Au Sahel, les terroristes du Jnim ont assis leur contrôle par le biais de l’économie illicite
Commerce de carburant, de motos, de médicaments, racket d’éleveurs et de transporteurs… Le ama’at Nusrat al-Islam wal Muslimeen (Jnim) est progressivement devenu un acteur central et un bénéficiaire majeur des trafics qui se déroulent dans ses zones d’influence, partagées principalement entre le Mali, le Burkina Faso et le Niger. Entre 60 et 70% du Burkina Faso sont sous la coupe des jihadistes et de larges pans du territoire malien échappent toujours au contrôle de l’État, selon plusieurs études.
Depuis 2022, ce groupe terroriste jihadiste lié à al-Qaïda a renforcé son emprise économique et sa gouvernance locale dans les régions où il est actif. C’est ce qu’a conclu l’ONG Global Initiative dans un rapport publié hier. Le groupe continue d’étendre son contrôle sur les trafics et les routes commerciales, misant de plus en plus sur ces économies illicites pour asseoir son influence.
Une pénurie de carburant au Mali
Au Burkina Faso, plusieurs villes du centre et du nord vivent sous leur blocus et les ravitaillements de l’armée sont régulièrement pris pour cible. C’est le cas de la commune d’Arbinda, isolée depuis plusieurs mois. « Arbinda vit une crise alimentaire. Les populations souffrent d’un manque de vivres et de produits de première nécessité », explique un habitant.

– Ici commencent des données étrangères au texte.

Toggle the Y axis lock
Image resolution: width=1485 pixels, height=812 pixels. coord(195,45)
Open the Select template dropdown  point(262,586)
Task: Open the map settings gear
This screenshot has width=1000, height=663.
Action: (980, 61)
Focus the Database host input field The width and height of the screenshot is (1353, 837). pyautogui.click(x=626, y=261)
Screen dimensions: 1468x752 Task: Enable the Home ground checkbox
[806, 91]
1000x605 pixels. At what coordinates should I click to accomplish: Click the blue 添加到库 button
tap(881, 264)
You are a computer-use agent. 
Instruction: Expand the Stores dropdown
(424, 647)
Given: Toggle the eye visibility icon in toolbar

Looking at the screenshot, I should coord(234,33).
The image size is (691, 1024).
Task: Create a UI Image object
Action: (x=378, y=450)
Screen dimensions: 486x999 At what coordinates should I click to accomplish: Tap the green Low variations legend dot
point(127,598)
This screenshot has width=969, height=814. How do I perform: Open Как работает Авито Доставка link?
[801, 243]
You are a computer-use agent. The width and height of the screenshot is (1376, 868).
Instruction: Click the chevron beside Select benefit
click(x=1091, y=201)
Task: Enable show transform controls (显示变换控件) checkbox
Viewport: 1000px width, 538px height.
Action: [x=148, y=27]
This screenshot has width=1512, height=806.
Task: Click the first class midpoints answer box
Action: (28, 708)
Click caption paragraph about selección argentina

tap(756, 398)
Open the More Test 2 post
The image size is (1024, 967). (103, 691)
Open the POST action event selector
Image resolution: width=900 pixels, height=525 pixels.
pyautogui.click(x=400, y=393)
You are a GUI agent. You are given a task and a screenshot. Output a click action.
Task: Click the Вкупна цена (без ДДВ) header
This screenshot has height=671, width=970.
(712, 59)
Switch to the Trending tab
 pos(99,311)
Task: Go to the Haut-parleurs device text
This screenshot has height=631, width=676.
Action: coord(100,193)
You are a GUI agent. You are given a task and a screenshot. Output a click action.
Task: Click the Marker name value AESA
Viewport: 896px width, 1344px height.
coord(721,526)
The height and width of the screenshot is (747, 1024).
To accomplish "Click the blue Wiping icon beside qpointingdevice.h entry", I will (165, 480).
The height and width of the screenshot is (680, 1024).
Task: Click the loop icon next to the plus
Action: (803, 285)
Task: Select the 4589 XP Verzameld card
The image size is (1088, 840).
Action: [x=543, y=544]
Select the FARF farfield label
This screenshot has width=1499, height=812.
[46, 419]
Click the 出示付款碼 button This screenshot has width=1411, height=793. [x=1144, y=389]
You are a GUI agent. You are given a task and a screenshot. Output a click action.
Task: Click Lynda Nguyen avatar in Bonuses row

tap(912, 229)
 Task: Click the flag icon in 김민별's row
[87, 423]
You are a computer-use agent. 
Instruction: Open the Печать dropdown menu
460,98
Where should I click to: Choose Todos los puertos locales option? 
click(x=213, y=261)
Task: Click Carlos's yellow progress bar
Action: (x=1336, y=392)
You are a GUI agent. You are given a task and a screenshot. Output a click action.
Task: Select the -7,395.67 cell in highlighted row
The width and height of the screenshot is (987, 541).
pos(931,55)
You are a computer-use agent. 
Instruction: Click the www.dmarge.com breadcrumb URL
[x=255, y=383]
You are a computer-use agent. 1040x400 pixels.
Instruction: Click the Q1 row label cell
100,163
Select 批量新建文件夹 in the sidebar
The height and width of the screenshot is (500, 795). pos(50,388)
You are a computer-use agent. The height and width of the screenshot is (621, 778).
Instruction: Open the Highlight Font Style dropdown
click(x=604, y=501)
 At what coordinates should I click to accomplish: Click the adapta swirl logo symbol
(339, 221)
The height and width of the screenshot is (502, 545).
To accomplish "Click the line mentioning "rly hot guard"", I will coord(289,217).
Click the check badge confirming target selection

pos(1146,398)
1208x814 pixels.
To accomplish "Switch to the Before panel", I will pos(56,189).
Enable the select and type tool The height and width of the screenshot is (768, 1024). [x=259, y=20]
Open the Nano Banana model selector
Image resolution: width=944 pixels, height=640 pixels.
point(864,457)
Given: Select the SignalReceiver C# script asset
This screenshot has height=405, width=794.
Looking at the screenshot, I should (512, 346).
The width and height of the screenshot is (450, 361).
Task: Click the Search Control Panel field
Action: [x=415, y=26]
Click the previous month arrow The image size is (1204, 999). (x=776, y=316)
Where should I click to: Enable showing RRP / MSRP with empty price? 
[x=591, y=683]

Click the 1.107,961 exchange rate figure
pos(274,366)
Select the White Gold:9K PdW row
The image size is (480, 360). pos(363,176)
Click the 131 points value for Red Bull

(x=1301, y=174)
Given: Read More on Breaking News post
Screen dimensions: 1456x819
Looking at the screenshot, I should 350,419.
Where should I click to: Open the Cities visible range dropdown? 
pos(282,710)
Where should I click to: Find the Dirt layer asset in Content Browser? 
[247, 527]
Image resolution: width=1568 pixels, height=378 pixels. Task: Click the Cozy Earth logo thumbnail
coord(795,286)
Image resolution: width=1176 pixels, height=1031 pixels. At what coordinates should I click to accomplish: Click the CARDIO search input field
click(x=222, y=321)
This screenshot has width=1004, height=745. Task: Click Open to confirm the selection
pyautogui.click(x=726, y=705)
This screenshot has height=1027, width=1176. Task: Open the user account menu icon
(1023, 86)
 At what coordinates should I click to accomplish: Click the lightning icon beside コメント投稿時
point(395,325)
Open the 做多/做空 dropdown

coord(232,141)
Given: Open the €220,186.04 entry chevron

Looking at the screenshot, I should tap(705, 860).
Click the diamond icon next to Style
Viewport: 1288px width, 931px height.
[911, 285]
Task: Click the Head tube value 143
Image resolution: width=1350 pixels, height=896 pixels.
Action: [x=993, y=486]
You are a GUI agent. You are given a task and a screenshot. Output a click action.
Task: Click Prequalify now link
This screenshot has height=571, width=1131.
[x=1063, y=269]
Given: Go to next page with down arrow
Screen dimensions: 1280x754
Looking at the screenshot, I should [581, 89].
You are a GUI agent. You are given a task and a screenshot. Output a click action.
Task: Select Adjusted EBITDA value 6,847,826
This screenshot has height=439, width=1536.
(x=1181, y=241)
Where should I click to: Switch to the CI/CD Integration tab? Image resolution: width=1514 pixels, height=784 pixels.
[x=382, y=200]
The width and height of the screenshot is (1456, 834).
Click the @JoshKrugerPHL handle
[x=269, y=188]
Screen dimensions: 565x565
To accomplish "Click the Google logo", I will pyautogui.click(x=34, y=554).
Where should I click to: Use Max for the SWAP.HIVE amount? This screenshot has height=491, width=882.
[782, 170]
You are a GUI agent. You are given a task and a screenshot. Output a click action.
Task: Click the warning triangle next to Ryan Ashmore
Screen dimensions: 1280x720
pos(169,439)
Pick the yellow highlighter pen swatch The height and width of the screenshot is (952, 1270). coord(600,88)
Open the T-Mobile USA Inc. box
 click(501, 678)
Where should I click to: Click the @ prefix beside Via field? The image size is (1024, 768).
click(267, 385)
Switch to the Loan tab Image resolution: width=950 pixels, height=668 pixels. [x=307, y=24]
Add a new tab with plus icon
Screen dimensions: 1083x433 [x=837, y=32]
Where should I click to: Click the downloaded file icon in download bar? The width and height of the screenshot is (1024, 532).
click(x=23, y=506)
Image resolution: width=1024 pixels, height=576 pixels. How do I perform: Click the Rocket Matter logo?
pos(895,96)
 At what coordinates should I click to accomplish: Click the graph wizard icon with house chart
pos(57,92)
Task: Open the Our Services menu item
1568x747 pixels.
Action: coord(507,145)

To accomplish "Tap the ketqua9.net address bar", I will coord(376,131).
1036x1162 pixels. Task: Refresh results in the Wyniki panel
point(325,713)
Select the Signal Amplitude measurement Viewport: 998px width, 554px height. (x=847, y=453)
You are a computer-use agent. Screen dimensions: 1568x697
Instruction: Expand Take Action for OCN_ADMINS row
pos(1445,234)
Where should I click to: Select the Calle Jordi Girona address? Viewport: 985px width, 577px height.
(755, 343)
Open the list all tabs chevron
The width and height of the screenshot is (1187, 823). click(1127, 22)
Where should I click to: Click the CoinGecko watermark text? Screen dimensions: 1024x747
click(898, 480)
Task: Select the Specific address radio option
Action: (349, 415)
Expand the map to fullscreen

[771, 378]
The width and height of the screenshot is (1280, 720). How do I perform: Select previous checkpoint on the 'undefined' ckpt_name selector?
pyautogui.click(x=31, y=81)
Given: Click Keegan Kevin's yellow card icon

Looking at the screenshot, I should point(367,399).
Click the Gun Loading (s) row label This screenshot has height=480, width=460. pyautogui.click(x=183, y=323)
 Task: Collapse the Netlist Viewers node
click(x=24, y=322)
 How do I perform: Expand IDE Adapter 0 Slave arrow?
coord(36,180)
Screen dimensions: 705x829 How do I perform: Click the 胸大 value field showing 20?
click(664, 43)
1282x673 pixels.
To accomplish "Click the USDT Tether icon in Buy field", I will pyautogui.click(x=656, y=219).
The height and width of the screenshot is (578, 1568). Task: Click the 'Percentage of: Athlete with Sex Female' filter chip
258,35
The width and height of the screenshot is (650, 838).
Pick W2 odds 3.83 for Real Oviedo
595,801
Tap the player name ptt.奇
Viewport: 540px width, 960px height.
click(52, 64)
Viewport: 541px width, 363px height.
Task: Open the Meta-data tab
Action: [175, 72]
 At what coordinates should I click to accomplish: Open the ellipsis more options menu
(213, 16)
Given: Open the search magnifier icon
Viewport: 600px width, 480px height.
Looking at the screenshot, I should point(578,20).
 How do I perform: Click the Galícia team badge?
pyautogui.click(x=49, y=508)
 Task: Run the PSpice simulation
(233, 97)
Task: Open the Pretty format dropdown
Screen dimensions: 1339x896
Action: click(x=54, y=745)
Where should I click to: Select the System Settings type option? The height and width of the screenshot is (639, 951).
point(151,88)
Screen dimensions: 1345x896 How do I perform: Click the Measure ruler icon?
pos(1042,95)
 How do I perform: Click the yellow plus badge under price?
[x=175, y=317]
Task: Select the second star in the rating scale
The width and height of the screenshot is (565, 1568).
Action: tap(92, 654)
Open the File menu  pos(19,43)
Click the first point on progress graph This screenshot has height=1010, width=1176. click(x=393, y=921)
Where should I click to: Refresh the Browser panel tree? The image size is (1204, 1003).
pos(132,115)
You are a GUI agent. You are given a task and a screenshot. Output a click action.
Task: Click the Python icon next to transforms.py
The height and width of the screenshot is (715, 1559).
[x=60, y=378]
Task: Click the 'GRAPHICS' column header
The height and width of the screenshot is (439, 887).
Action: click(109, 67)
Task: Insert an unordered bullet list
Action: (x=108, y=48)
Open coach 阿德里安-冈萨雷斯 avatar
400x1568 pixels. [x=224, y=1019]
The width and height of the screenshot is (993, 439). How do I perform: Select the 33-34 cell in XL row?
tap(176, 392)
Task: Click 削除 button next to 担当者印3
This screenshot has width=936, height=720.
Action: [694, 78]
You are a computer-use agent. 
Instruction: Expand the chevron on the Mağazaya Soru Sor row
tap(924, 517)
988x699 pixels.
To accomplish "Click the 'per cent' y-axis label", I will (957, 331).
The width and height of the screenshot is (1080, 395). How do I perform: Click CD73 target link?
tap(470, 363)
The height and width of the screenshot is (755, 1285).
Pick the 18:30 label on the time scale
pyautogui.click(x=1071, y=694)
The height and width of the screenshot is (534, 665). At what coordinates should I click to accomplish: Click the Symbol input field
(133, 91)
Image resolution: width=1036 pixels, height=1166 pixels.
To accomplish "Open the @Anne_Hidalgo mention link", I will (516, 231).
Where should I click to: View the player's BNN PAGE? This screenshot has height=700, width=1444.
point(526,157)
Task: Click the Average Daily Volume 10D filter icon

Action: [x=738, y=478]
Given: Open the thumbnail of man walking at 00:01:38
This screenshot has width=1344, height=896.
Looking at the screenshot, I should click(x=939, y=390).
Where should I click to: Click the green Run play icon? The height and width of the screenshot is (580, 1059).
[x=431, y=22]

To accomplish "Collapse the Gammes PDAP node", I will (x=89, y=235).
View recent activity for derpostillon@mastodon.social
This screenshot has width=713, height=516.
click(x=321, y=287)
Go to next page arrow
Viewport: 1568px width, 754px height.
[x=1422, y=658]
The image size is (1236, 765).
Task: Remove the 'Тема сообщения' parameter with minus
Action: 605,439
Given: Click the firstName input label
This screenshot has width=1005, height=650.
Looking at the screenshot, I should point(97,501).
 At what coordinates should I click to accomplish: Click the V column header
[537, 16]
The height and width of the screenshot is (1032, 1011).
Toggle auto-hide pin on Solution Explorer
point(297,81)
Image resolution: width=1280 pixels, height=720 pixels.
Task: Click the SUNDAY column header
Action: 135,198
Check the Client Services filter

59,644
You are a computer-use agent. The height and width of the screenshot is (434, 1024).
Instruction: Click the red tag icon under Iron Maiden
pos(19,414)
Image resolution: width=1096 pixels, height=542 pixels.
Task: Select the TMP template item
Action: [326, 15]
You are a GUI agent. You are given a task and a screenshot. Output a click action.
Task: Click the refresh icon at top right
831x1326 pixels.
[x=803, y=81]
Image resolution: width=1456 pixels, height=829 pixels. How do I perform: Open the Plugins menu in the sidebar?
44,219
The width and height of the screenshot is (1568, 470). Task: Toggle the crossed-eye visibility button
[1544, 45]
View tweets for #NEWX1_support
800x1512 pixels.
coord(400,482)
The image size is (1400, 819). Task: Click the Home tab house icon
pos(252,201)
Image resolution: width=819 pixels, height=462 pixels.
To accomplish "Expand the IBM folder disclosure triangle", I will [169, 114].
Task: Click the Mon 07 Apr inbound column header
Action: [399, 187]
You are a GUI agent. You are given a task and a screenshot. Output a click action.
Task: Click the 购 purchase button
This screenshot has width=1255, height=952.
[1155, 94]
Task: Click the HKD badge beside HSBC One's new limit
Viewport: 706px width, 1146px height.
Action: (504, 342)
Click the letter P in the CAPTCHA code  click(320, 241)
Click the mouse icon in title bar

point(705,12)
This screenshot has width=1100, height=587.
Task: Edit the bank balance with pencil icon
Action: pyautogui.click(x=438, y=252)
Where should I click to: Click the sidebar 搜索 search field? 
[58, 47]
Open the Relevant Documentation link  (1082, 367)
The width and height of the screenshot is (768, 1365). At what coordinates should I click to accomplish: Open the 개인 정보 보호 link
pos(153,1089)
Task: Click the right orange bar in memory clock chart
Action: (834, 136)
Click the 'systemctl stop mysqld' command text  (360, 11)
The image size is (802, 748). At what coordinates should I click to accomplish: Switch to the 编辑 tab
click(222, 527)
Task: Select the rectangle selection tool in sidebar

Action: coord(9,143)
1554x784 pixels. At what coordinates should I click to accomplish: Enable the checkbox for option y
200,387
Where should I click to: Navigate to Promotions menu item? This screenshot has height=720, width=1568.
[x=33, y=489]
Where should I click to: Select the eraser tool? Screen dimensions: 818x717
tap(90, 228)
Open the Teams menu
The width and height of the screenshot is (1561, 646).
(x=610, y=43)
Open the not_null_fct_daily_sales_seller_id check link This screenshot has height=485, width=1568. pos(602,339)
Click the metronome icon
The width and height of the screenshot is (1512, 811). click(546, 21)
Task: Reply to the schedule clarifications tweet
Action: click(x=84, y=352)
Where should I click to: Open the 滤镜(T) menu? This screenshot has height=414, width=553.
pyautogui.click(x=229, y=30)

Au Mali, depuis septembre, le Jnim a démultiplié ses attaques dans l’ouest et le sud du Mali en instaurant un blocus sur les produits pétroliers, occasionnant une pénurie de carburant. Chaque entrée dans Bamako de camions-citernes escortés par l’armée est devenue un exploit. Ces activités fournissent aux jihadistes des ressources et des financements, assure Global Initiative. Parmi les axes routiers stratégiques qu’il contrôle figurent les corridors transfrontaliers du complexe W-Arly-Pendjari, une réserve naturelle à cheval entre le Burkina Faso, le Niger et le Bénin.
De l’argent, de l’influence et de la légitimité
Ces activités illicites constituent pour le Jnim une véritable économie de guerre. Elles génèrent des ressources financières qui réduisent sa dépendance à des financements extérieurs. Mais l’enjeu ne se limite pas à l’argent, le groupe étend ainsi son emprise sur l’économie locale et, dans certaines zones, en restructure les mécanismes. D’après les auteurs du rapport, cette stratégie permet au Jnim de tisser des liens avec les communautés locales et de renforcer sa légitimité. Dans plusieurs régions, le groupe terroriste assure une forme de « protection » et de « justice », en échange d’impôts.
L’orpaillage artisanal occupe également une place importante dans cette stratégie. Le Jnim aurait, selon l’organisation Global Initiative, « démocratisé l’accès aux ressources aurifères », dans de nombreuses zones sous son influence — notamment au Burkina Faso, où certaines sociétés minières auraient conclu des accords avec des groupes jihadistes pour poursuivre leurs activités.